Chief Justice Martha Koome has Friday launched the electronic filing system in Kisumu, Siaya and Homa Bay counties.
This follows the e-filing adoption in Nairobi and Mombasa counties
Speaking during the launch ceremony the Chief Justice said Kenyans will no longer be hindered by geographical constraints or the burden of time-consuming journeys to physically submit pleadings and legal documents to courts.
“The process will now be as straightforward as a click of a button, available 24 hours a day, seven days a week” she said.
Deputy Governor of Kisumu County Dr. Mathew Owili lauded the Judiciary for the homegrown e-system that will enable more citizens access justice remotely.
He added that ordinarily organisations outsource ICT solutions that often end up failing because they are not adequately responsive to customer needs.
“ICT will change the way justice is delivered and lost files will be a thing of the past, this will improve case management and service delivery,” said Dr.Owili
Justice Isaac Lenaola who is a Supreme Court Judge and Chairperson of the ICT and Integrated Court Management System promised that litigants will now access judgments within seconds of uploading.
He added that the system will enhance transparency and efficiency in assessment of court fees and increase revenue collection.
The LSK President Eric Theuri acknowledged that e-filing will ease the manner in which court cases are filed and processed. “The system will infuse efficiency and reduce the cost of running law firms,” he said.
CJ Koome also opened a Small Claims Court and designated a specialised Sexual Gender Based Violence Court (SGBV) at the Kisumu Law Courts. The SGBV court becomes the third after Shanzu and Siaya while the Small Claims Court becomes the 12th in the Republic.
While designating the SGBV court, the CJ noted that the initiative to establish the court in Kisumu was a testament of the Judiciary’s unwavering commitment to safeguard the most vulnerable. “To the victims of SGBV, our message is clear: You are not alone. You are seen, you are heard, and justice will be your shield and your refuge,” said Justice Koome.

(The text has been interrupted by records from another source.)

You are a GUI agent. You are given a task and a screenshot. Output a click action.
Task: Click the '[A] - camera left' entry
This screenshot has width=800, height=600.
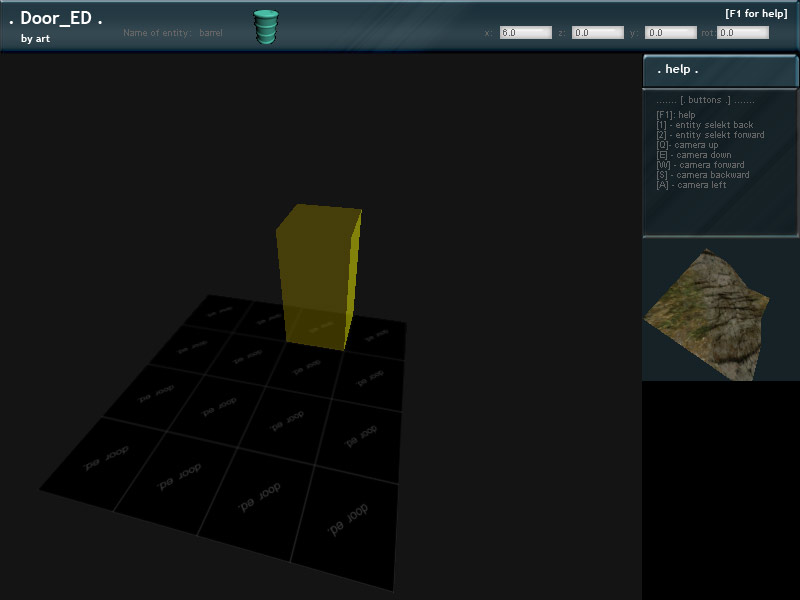tap(691, 185)
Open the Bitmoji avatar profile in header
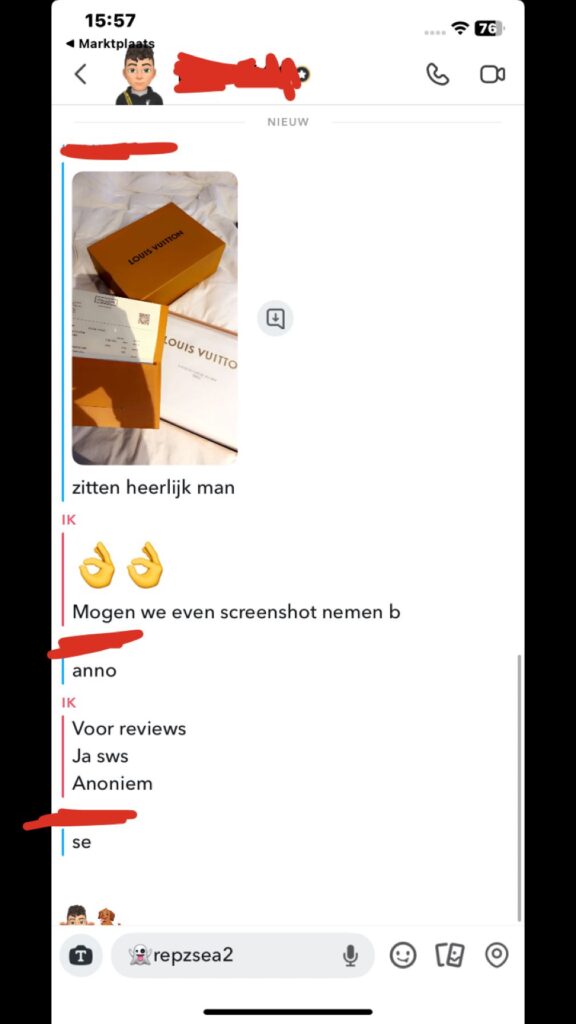Screen dimensions: 576x1024 (139, 75)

Justice Agnes Murgor, Judge of Appeal and President of the International Women Judges Association- Kenya Chapter noted that the establishment of SGBV courts was an answer to many years of agitation to establish specialized courts with a survivor–centred approach.
“Women Judges and Magistrates were concerned about the length of time that it took for SGBV cases to be determined, the negative biases experienced by survivors of violence, the high rate of early termination of cases because either the survivors or witnesses failed to show up in court to avoid being intimidated and re–victimized or due to the perpetrator’s continued threats from within the communities and lack of preservation of forensic evidence,” said Justice Murgor.
While inaugurating the Small Claims Court in Kisumu, the Chief Justice stated that this was significant milestone for Mwananchi.
“This is a court that acknowledges that every claim, no matter how small, deserves its day in court. We recognize the significance of every dispute, every concern, and every injustice, no matter the monetary value,” she said.
The LSK welcomed the opening of the Small Claims Court in Kisumu. LSK President Theuri noted that it takes an average of 51 days to conclude a case in the Small Claims Court which is less than the statutory 60 days.